Environmental activists say President Obama's nominee to oversee the nation's coal mines leaves much to be desired.
As Pennsylvania's top environmental official for mining since 2002, Joseph G. Pizarchik rarely sided with interest groups arrayed against the mining companies, argued Jan Jarrett, president of the state environmental nonprofit PennFuture, in a Monday letter to the Senate Committee on Energy and Natural Resources. The Senate panel is poised to approve Pizarchik's nomination Thursday.
"[T]hough Mr. Pizarchik formally entertains the views of coalfield residents, sporting organizations, and environmental and community groups, very rarely do those views prevail against industry lobbying or cause significant deviation from a forechosen path," Jarrett wrote. Jarrett said Pizarchik was "not the appropriate person" to lead the mining office, part of the Interior Department.
Senate Energy Committee spokesman Bill Wicker said Wednesday he understood Pizarchik's nomination was noncontroversial, meaning it is unlikely to face opposition. He said he was unaware of any concerns about Pizarchik held by the panel chairman, Sen. Jeff Bingaman (D-NM).

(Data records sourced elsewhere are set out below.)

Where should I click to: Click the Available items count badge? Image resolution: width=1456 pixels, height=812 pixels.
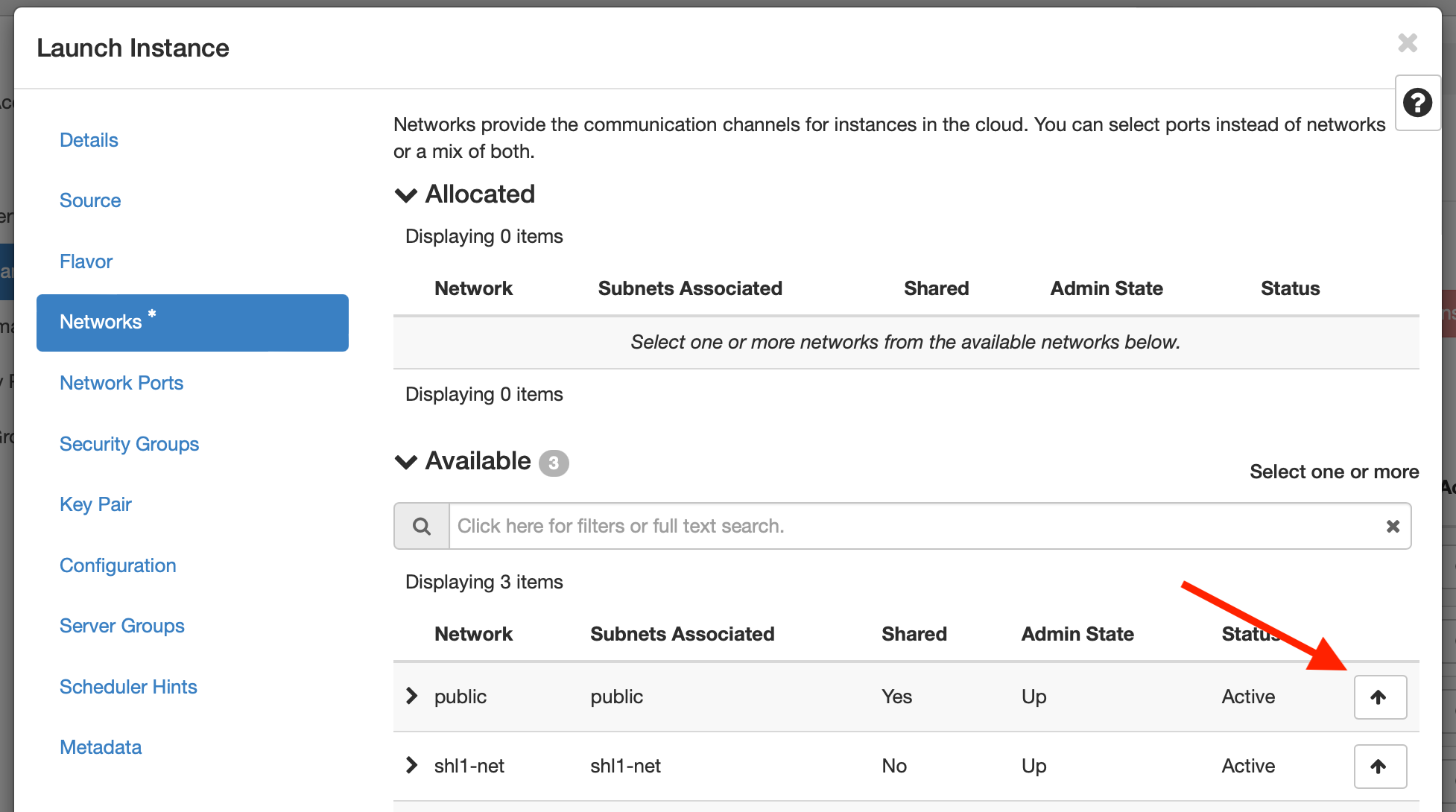[x=553, y=463]
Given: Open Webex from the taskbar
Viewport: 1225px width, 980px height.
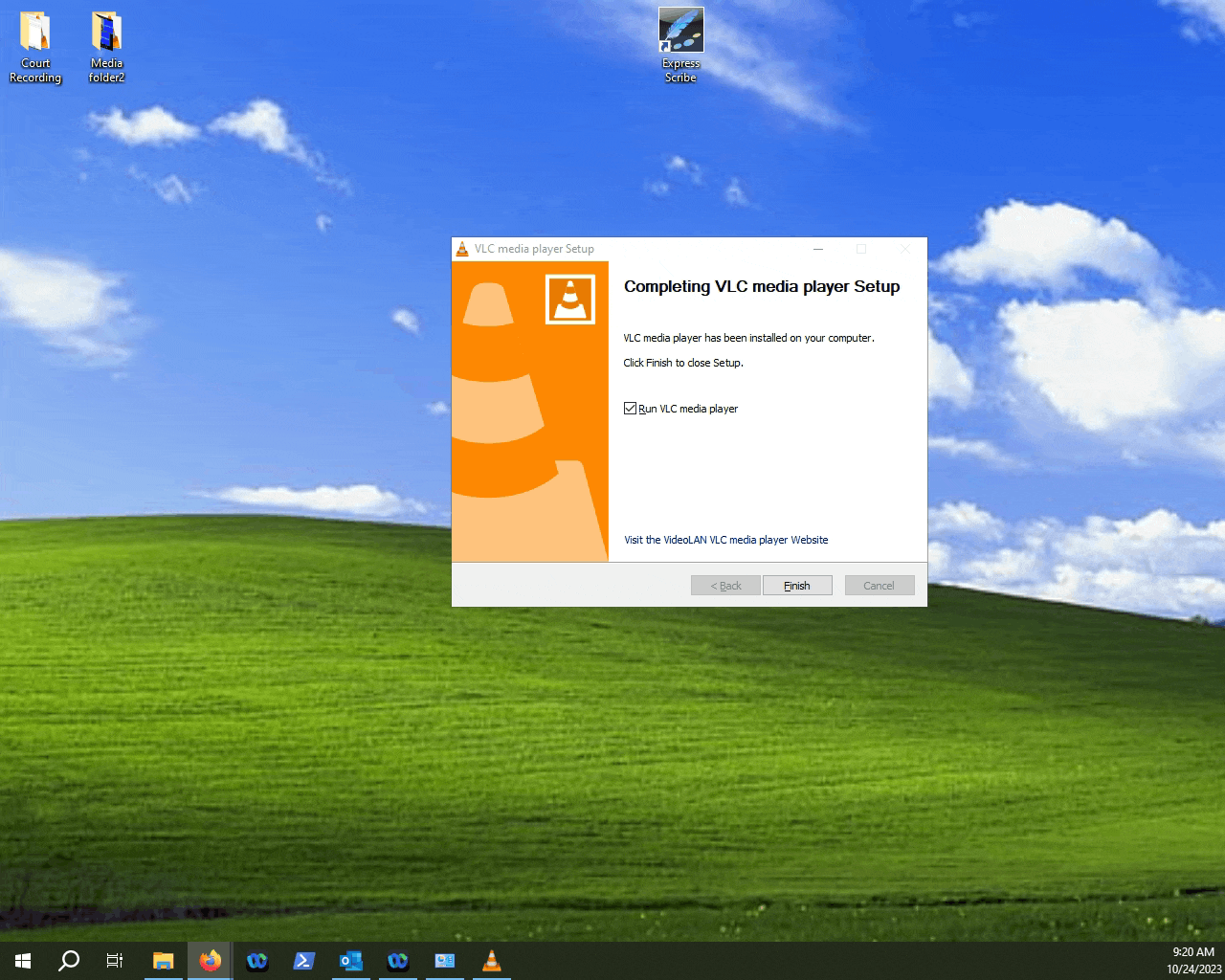Looking at the screenshot, I should [x=256, y=960].
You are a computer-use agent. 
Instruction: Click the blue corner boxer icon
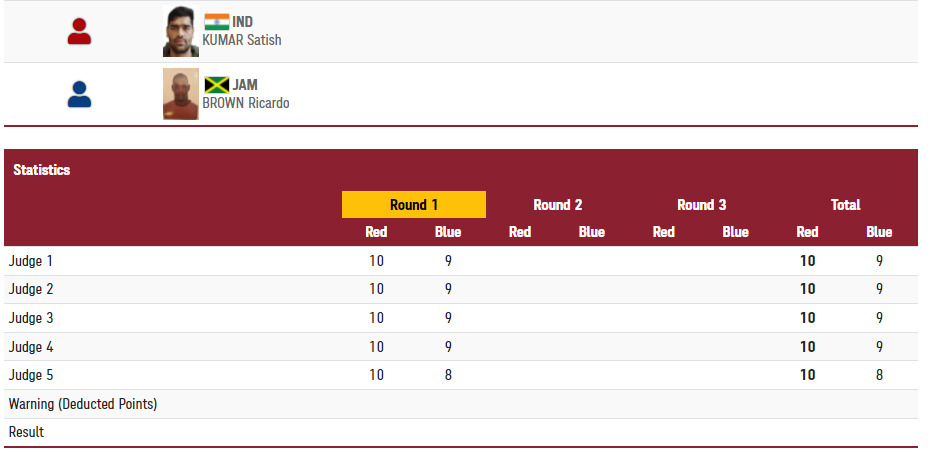(79, 94)
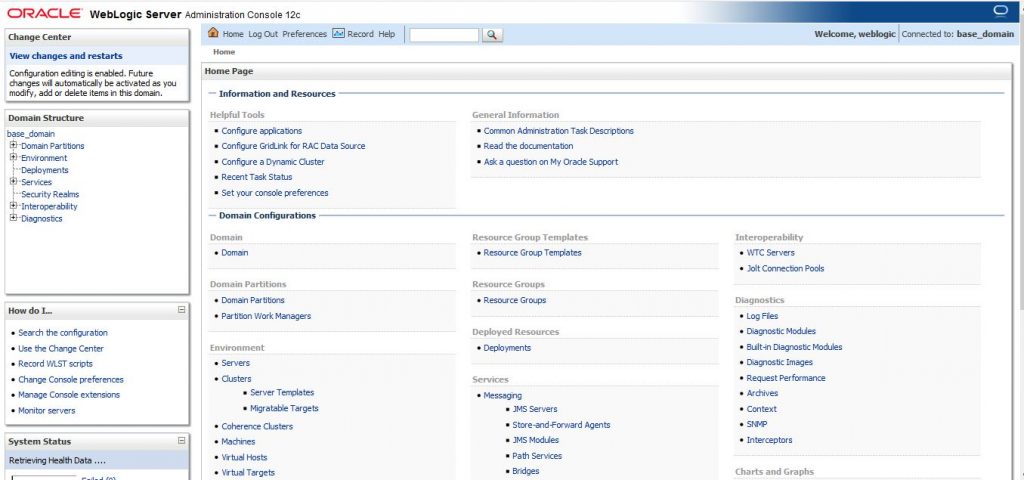The height and width of the screenshot is (480, 1024).
Task: Collapse the System Status panel
Action: tap(181, 441)
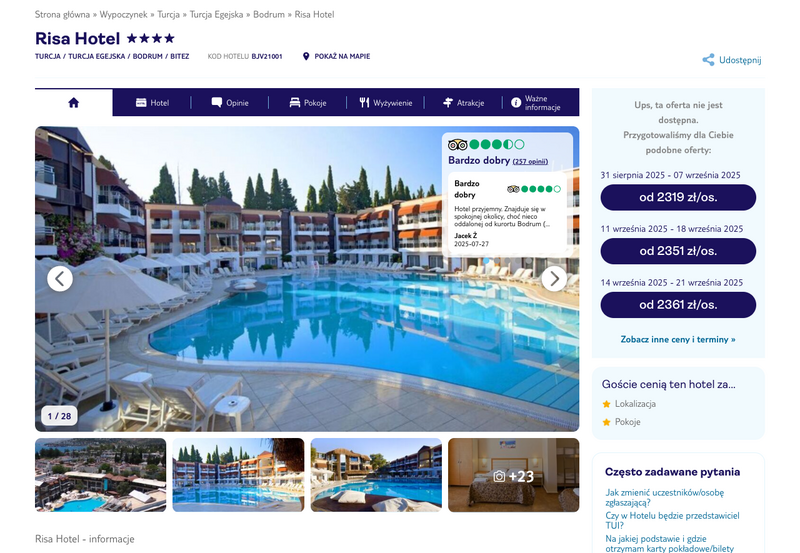
Task: Open the Wyżywienie tab
Action: tap(385, 103)
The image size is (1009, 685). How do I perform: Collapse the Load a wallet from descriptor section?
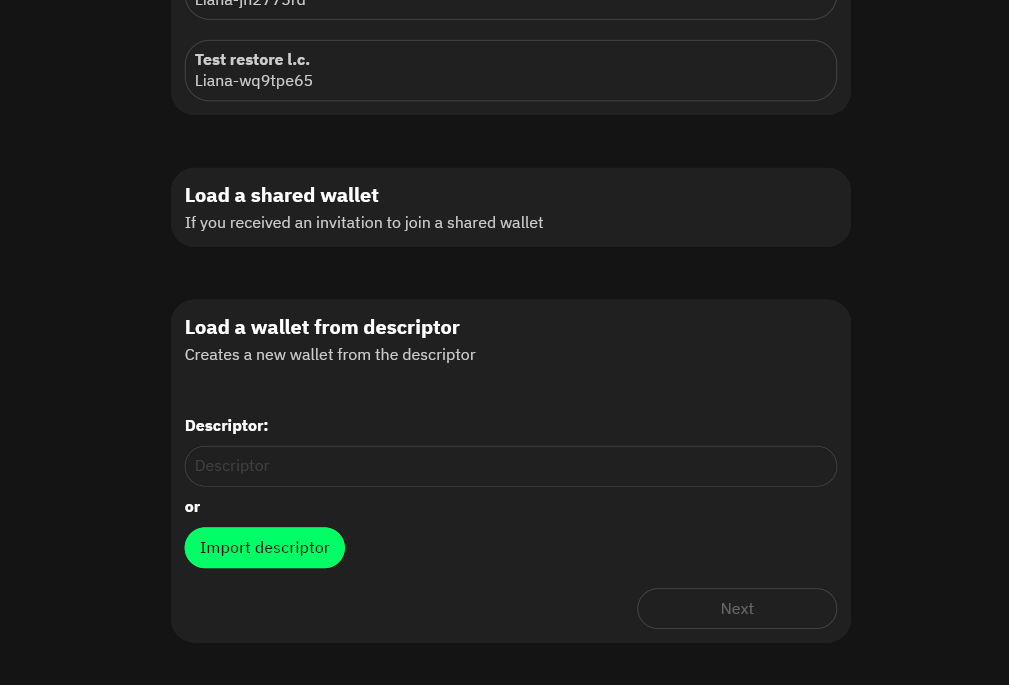322,327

Pizarchik's office, the Bureau of Mining and Reclamation for the Pennsylvania Department of Environmental Protection, has drawn fire in the past for taking steps that activists and others said limited public input on controversial mining projects.
In 2007, one local newspaper editorialized against a move by Pizarchik's office to hold a hearing on a mine expansion project at 1 p.m. on a weekday, when few could attend, contrary to a request from the affected city to hold the meeting in the evening. Pizarchik's office justified the move by saying it was complying with a state ban on overtime pay.
Environmentalists had protested the daytime meeting, accusing Pizarchik's office of trying to quash public input.
"In general, we encourage efforts by the state to save money, but we can think of better places to start," wrote the Washington [Penn.] Observer-Reporter. "It doesn't make much sense to advertise a public meeting and deliberately hold it at a time when most of the public would be unable to attend."
Activists also object to Pizarchik's support of disposing toxic ash from burned coal into Pennsylvania mines, which they say leads to poisoned streams and drinking water. They cite the findings of a federal panel and Pennsylvania judges that coal ash disposal projects in Pennsylvania approved by Pizarchik's office lacked necessary safeguards and monitoring.
Pennsylvania is one of the leading recipients of coal ash, a byproduct of coal-burning power plants. Over 130 million tons of the ash are generated annually, according to the Environmental Protection Agency. The ash can contain arsenic, mercury and other toxins.
"[Pizarchik] continues to insist despite volumes of evidence to the contrary that there is no evidence of degradation to water from coal ash in any Pennsylvania mine," wrote Eric Shaffer, of the Environmental Integrity Project, to the Senate panel Wednesday.
Pizarchik's office referred all inquiries to the Interior Department. In an emailed response to questions, Interior spokeswoman Kendra Barkoff called Pitzarchik "highly qualified" for the post to which he has been picked, having led a "lifetime dedicated to balanced, innovative natural resource management."